Exercise details:
Print the rows from the line containing "This screenshot has height=714, width=1040." through the line containing "[x=290, y=172]", inclusive, reproducing each line without alteration and omitting the pictures.

Provided material:
══════════

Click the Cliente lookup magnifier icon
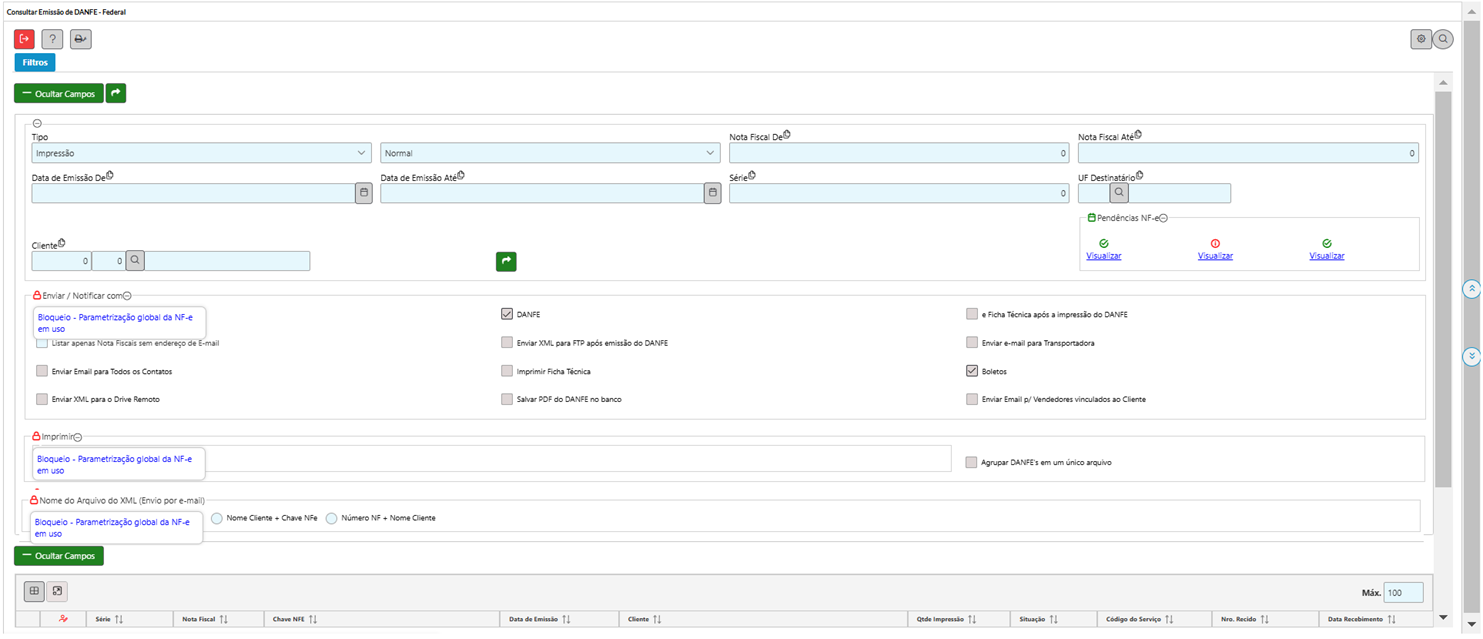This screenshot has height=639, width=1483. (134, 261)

══════════

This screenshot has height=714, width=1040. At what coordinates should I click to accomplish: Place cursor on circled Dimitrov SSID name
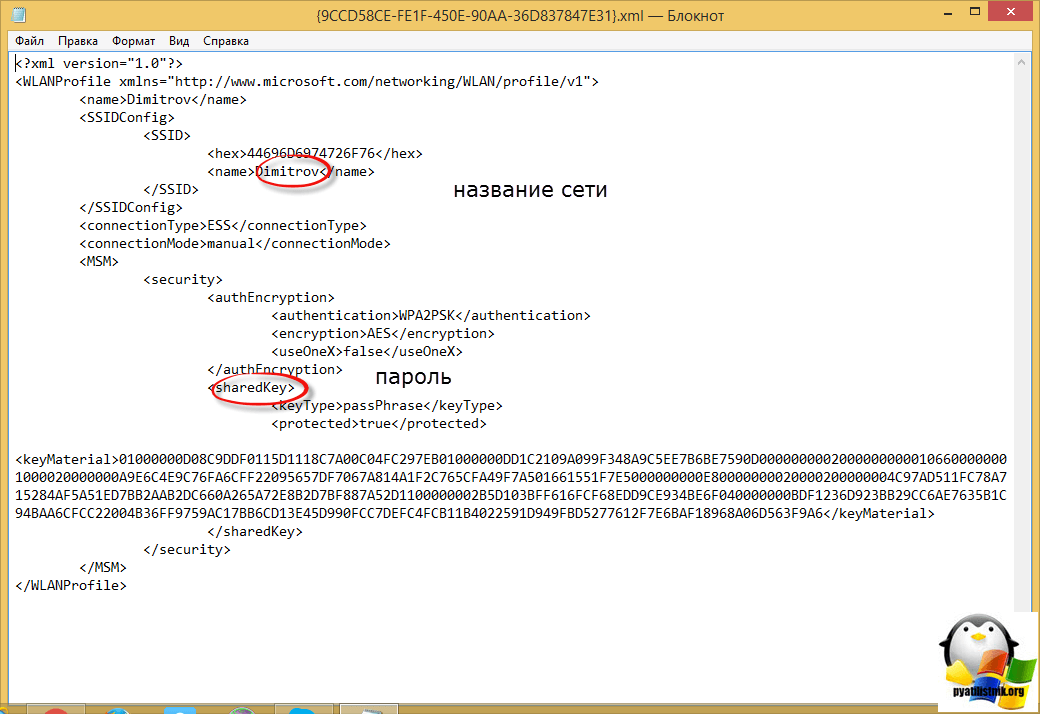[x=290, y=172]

══════════

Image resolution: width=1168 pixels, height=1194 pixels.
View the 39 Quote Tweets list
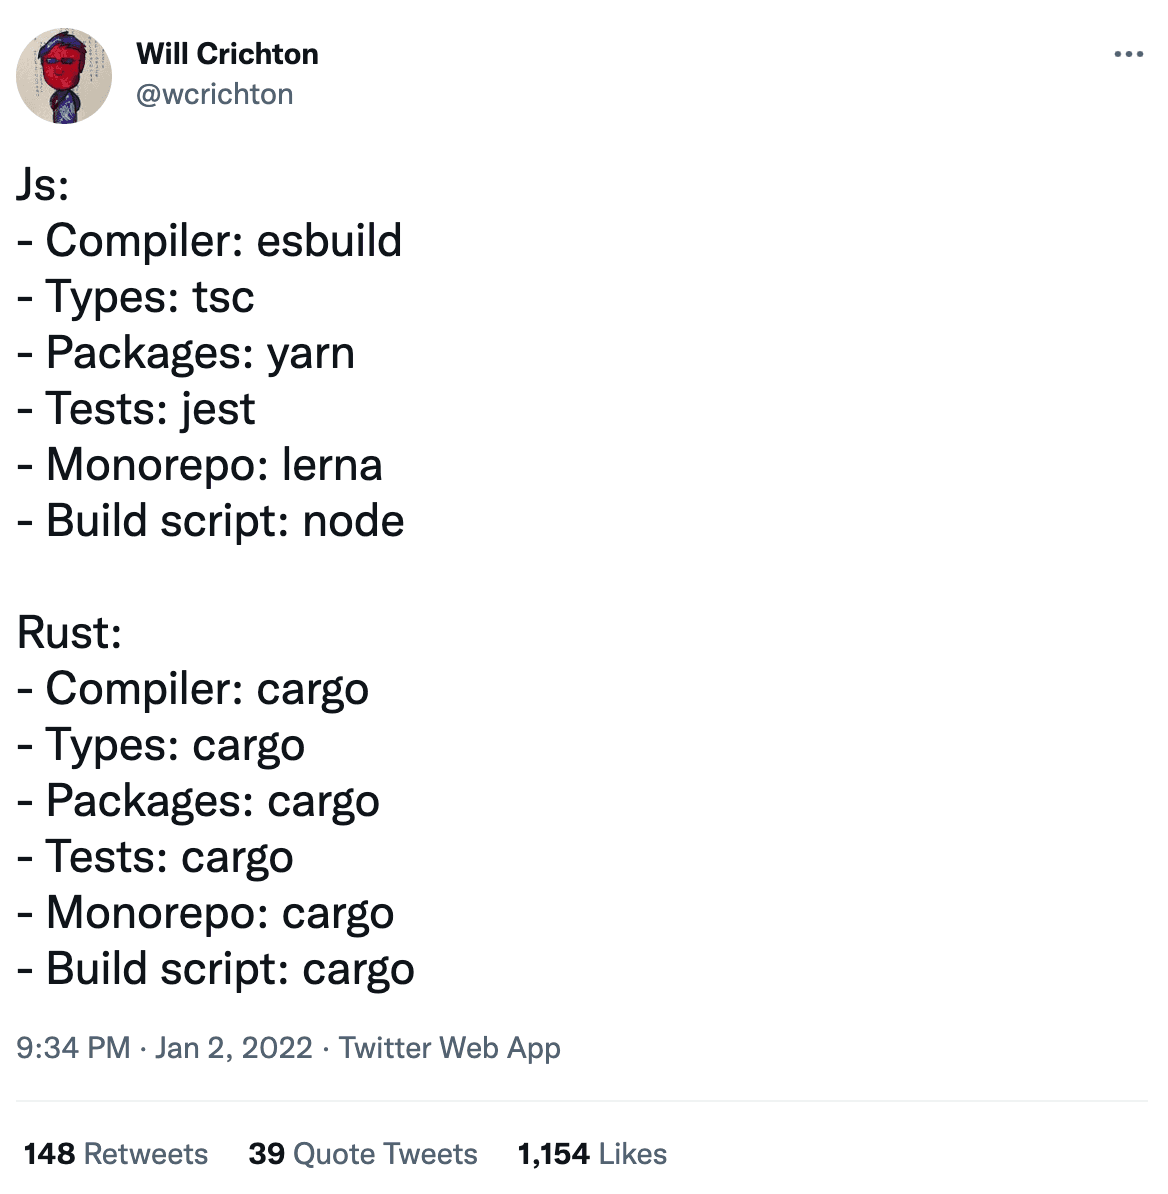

══════════

The completed task:
This screenshot has height=714, width=1040. At what coordinates should I click to accomplish: Place cursor on circled Dimitrov SSID name
[x=290, y=172]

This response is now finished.